Collect the lines of the entries where "pages" shows up.

[Records drawn from a dataset]

---

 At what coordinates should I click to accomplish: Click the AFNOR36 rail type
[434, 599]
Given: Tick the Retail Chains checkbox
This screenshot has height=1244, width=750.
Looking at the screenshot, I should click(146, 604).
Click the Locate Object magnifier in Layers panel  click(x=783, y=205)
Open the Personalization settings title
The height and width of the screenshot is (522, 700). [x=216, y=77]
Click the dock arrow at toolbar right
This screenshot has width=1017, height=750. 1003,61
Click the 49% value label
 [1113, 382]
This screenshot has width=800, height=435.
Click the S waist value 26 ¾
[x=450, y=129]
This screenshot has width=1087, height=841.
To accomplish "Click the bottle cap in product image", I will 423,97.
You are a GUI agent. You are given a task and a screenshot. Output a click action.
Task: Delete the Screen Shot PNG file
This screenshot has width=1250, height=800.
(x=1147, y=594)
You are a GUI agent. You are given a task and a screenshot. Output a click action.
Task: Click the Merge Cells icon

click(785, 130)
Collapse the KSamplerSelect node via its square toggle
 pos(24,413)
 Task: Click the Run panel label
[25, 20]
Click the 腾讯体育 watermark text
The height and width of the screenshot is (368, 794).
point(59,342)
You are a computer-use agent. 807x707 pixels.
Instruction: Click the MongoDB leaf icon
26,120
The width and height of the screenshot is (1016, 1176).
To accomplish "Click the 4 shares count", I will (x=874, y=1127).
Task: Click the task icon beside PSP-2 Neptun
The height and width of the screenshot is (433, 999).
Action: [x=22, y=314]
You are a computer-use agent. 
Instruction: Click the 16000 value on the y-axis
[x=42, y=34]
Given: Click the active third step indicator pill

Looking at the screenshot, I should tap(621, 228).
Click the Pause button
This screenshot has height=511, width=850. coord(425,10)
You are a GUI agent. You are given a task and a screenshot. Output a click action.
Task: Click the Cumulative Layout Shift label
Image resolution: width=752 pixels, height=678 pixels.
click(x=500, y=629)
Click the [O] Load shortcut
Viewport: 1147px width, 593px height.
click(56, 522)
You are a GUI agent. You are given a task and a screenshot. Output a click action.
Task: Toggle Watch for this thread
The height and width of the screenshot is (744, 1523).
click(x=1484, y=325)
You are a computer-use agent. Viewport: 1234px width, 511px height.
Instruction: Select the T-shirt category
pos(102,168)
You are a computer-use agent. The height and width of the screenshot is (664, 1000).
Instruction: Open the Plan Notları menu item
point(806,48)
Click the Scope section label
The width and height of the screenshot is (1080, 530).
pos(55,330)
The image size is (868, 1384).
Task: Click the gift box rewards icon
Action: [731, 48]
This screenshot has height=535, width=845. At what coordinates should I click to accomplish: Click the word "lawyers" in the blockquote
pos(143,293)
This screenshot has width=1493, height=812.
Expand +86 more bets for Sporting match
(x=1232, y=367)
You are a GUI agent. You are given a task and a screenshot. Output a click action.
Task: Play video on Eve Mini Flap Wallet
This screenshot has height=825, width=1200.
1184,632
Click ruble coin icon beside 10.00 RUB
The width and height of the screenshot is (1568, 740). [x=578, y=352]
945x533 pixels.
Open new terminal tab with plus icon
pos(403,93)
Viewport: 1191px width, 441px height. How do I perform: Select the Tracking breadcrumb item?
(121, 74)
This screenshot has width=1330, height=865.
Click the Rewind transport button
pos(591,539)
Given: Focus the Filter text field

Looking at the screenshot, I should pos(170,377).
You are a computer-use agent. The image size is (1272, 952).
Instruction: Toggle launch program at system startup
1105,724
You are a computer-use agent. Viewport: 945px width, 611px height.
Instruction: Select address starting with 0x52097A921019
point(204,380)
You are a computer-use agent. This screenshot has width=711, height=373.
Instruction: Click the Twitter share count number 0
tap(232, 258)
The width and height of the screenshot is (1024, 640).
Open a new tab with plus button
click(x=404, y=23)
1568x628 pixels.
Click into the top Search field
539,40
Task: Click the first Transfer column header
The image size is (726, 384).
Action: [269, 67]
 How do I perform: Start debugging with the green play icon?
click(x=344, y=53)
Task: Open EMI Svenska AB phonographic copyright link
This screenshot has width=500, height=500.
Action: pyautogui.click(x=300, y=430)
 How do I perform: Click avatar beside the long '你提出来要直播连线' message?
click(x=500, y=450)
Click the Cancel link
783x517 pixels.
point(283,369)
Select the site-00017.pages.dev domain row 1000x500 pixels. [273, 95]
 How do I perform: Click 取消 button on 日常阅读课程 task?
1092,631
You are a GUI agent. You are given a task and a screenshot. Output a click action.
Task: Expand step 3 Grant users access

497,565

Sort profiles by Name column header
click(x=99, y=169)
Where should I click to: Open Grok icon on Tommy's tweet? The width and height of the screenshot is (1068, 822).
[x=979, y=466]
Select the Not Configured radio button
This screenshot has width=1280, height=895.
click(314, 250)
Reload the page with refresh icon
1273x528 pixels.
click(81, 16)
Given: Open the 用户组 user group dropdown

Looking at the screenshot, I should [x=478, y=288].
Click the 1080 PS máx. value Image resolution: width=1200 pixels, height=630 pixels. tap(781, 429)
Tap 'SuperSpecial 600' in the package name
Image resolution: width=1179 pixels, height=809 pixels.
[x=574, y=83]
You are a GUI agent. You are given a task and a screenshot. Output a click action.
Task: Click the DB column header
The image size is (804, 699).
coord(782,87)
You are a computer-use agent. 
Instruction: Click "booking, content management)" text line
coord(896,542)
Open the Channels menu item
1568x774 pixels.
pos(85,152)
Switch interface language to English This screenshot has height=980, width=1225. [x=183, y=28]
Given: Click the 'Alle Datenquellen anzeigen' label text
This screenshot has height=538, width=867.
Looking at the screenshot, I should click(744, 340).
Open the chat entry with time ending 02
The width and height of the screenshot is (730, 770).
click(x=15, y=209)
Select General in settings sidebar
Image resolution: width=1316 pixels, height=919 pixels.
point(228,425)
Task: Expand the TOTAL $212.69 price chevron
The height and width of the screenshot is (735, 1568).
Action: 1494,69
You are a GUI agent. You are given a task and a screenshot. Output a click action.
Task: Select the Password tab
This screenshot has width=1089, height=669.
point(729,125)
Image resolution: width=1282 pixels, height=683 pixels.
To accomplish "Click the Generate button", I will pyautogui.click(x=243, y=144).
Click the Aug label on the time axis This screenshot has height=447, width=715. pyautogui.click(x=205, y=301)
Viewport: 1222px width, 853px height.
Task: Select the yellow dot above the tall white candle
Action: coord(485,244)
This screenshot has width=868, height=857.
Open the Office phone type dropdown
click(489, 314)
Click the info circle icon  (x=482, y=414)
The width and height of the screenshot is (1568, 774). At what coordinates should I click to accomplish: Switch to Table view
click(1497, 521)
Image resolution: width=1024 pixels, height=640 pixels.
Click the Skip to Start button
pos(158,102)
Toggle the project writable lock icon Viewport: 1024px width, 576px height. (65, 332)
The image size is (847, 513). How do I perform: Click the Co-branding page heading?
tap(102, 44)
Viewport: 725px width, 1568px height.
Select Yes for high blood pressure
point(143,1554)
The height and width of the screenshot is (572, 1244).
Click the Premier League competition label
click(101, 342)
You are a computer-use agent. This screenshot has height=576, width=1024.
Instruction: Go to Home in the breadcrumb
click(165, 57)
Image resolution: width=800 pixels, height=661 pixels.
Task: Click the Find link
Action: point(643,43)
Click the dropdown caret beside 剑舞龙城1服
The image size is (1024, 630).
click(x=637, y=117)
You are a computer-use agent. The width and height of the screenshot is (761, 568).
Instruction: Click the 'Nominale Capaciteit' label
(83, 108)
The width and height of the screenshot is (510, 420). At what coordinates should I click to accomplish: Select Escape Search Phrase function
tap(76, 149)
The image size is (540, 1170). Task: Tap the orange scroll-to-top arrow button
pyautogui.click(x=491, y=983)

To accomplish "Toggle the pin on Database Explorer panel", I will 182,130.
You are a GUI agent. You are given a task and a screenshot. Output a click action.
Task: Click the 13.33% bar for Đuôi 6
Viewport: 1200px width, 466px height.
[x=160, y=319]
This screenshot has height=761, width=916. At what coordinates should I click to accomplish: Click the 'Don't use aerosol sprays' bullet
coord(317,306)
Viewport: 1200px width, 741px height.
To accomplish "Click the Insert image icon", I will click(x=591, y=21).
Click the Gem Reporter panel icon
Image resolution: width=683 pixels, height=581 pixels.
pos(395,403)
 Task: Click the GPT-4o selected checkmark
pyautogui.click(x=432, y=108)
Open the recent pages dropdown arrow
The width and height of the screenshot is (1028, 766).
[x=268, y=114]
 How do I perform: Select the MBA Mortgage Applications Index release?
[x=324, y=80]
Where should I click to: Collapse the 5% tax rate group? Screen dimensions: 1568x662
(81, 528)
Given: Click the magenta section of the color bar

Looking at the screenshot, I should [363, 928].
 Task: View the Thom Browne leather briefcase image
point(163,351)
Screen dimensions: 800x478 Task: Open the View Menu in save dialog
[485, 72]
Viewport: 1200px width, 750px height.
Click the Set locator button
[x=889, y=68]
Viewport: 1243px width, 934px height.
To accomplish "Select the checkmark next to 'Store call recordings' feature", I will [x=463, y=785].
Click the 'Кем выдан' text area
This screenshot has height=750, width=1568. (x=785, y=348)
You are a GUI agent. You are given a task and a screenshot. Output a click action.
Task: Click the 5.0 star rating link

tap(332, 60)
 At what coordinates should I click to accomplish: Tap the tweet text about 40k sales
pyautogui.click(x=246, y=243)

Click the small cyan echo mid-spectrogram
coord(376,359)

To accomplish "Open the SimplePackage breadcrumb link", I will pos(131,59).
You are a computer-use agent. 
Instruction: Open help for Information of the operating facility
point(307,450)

---

The answer:
Select the site-00017.pages.dev domain row 1000x500 pixels. [273, 95]
Open the recent pages dropdown arrow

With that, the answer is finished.